EDTA’lı tam kan alımı, mor kapaklı cam tüplere alınır. 2 ML tam kan, tüp içerisinde pıhtı oluşmaması için kan alınır alınmaz tüp 8 – 10 kez yavaşça karıştırılır. Kan alınırken, kanın işaretli çizgiye kadar doldurulmasına özen gösterilmelidir. Aksi durumlarda, yeniden kan örneği alınması gerekebilir.

3. Sitratlı Tam Kan Alımı

Sitratlı kan alımı, 9 : 1 oranında sodyum sitrat içeren mavi kapaklı tüplerle alınır. Kan örneğinin, tüpte bulunan sodyum sitrat ile karışabilmesi için tüpler işaretli çizgiye kadar doldurulmalıdır. Ardından, tüp 8 – 10 kez yavaşma alt üst edilmeli ve kanın antikoagülan ile temas etmesi sağlanmalıdır. Koagülasyon testleri için alınan sitrat plazma örneği 20 – 25ºC’de 4 saate kadar stabil kalmaktadır. Bu süre zarfında testin uygulandığına emin olunmalıdır.

 

Sıkça Sorulan Sorular

Hematoloji, kan bilimi anlamına gelir ve kan bozukluklarıyla ilgilenen bilim dalına verilen isimdir.

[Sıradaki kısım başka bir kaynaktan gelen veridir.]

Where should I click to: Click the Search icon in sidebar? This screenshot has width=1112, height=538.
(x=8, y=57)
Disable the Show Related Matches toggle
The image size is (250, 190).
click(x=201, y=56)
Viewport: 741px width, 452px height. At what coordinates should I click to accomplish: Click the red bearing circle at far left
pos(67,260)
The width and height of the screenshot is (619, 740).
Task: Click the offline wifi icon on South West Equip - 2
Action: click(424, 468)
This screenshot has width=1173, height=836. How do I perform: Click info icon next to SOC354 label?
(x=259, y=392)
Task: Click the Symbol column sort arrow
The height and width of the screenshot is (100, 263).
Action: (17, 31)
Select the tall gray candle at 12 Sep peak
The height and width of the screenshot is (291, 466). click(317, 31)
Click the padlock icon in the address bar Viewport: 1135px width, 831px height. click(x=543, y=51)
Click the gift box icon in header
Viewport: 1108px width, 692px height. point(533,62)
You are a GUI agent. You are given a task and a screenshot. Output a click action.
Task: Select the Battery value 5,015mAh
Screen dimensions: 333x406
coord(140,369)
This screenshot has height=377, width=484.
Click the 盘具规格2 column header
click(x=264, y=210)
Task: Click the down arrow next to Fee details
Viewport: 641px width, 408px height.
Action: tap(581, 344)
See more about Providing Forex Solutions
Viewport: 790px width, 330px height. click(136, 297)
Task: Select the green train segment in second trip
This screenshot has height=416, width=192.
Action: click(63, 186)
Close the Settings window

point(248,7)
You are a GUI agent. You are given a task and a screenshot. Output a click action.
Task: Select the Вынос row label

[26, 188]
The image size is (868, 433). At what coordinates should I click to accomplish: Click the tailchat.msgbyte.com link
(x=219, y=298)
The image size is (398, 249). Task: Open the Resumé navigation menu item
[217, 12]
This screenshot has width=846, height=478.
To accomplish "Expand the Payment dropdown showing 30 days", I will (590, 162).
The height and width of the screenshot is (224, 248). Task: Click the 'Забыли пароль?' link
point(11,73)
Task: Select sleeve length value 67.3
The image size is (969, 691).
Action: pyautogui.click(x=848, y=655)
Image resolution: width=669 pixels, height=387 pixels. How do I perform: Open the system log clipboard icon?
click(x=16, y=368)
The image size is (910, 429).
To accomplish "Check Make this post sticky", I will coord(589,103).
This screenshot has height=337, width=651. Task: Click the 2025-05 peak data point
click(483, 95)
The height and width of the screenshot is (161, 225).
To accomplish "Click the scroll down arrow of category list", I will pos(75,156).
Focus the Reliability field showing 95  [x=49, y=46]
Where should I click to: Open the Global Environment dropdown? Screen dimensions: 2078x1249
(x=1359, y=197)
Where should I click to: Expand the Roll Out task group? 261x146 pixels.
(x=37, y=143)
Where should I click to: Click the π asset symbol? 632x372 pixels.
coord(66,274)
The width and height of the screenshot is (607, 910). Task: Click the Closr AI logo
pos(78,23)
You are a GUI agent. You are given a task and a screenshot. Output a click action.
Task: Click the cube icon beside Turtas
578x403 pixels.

Hematoloji, İç Hastalıklar (Dahiliye) tıbbi biriminin iç branşıdır. Bu alan, genellikle lenfatik organlara, kemik iliğine, kan sayımı düzensizliklerine, trombosit düzensizliklerine odaklanır. Lenf bezleri, timus, dalak ve lenfoid dokusu dahil tüm kan hücreleri tarafından beslenen organlar, hematolojinin uzmanlık alanına girer.

HGB, hemoglobin proteinin kısa ismidir. Hemoglobin, solunum organlarından dokulara oksijen, dokulardan organlara karbondioksit ve proton gazlarını taşır. HGB, eritrositlerin içinde bulunan, başlıca sentez yeri kemik iliği olan, demir içeren moleküllerle bağlı proteindir.

WBC, akyuvar, beyaz kan hücresi ve lökosit aynı anlama gelmektedir. Asıl görevi vücudumuzda enfeksiyonlarla mücadele etmek olan bu beyaz kan hücrelerinde, zaman içinde artış veya azalma gözlemlenebilir.

Lökositler, mikroskop altında incelendiği zaman farklı görüntüler gösteren bir grup hücredir. Bu hücreler, vücuda giren mikrop ve virüs gibi hastalık etkenleri gibi yabancı cisimlerle mücadelede görev alır.

Eritrosit, yapısında bulunan, kana kırmızı rengini veren hemoglobin ile dokular arasında karbondioksit ve oksijen gibi gazların taşınmasını sağlayan alyuvarlardır.

Trombositler, kanamaya karşı vücudumuzu koruyan hücrelerdir. Kan sıvısı içinde birbirlerinden ayrı yüzerler ve kanama halinde ilgili bölgeye yapışarak kanın sıvı kısmında bulunan pıhtılaşmada görevli diğer elemanlarla pıhtı oluşumuna yardımcı olur.

Koagülasyon, kanın pıhtılaşması anlamına gelir. Kanamanın durmasında önemli birimlerden biridir ve olası bir yaralanma halinde reaksiyon oluşumuna engel olmaya, kanın pıhtılaşma sürecini hızlandırmaya çalışır.